Dann schnappe ich mir Klopapier und wische mir damit den Mund ab. Dies werfe ich dann in die Toilette und betätige zum Schluss die Spülung.

Okay, Lauren. Alles wird gut. Als erstes müssen wir schauen, dass wir von hier weg kommen.

Ich stehe also vorsichtig und langsam auf und taste mich an der Wand entlang, denn mir fällt das Gehen immer noch ein bisschen schwer. Bei der Türe angekommen öffne ich diese und gehe über den Flur wieder leise in das Zimmer, in welchem sich der immer noch schlafende Sawyer befindet.

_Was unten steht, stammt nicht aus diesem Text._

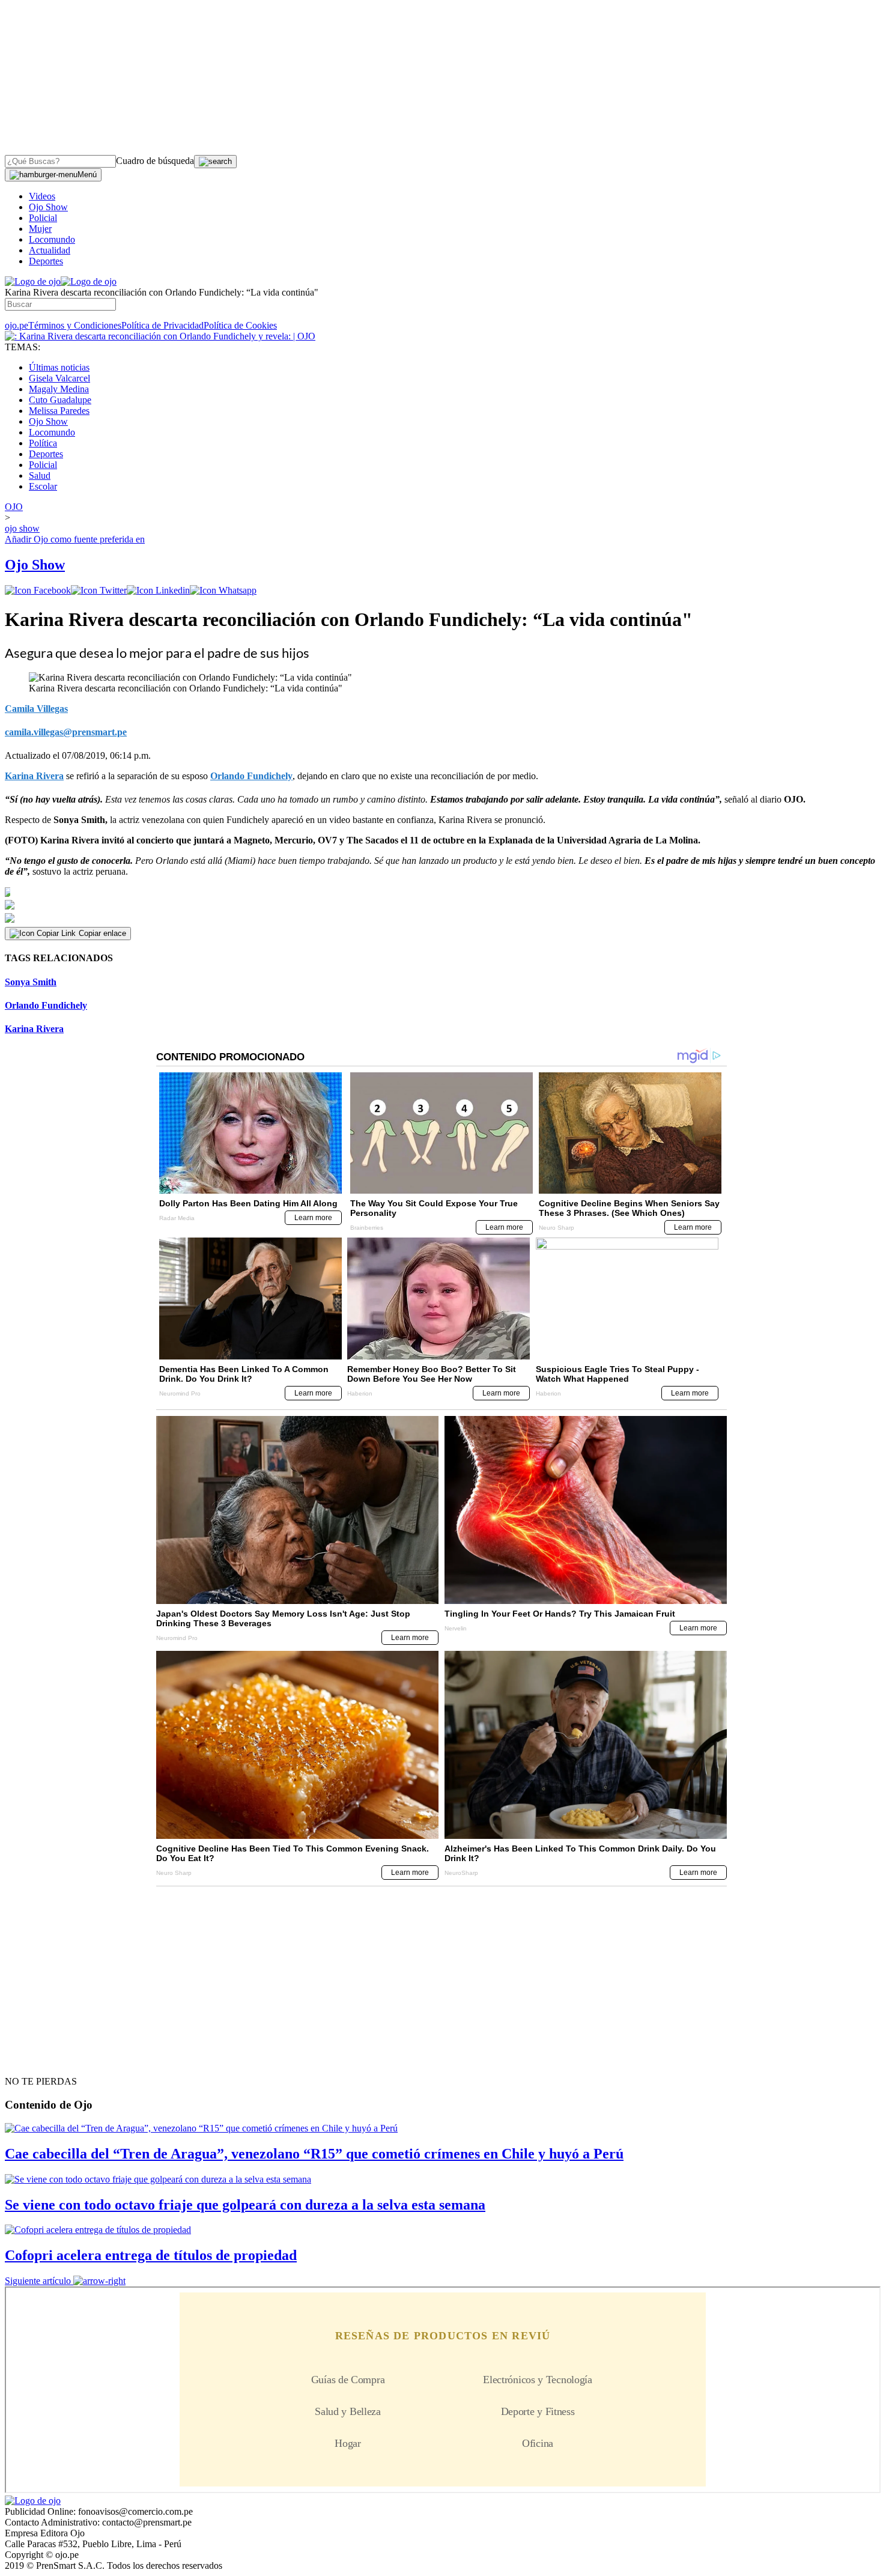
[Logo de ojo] (33, 281)
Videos (42, 196)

Auf Zehenspitzen durchquere ich das gesamte Zimmer und suche meine Klamotten, also meine Schuhe und mein Kleid, zusammen. So schnell wie möglich ziehe ich diese auch an und bin umso erleichterter, als ich mein Handy in der Nähe meiner beiden Schuhe finde. Das hätte ich sonst einfach hier vergessen.

Sofort hebe ich mein Handy vom Boden und schalte es an. Dann werden mir auch schon tausende von Nachrichten und Anrufe von den verschiedensten Personen angezeigt.

Scheiße! Ich sollte doch Zuhause anrufen, wenn mich Logan wieder abholen muss!
Jetzt habe ich dreißig Nachrichten allein von Logan, der mich fragt, wo ich bleibe und ob alles in Ordnung sei. Von meinen Eltern möchte ich gar nicht erst anfangen. Sie sind auch diejenigen, die mich am Öftesten angerufen haben.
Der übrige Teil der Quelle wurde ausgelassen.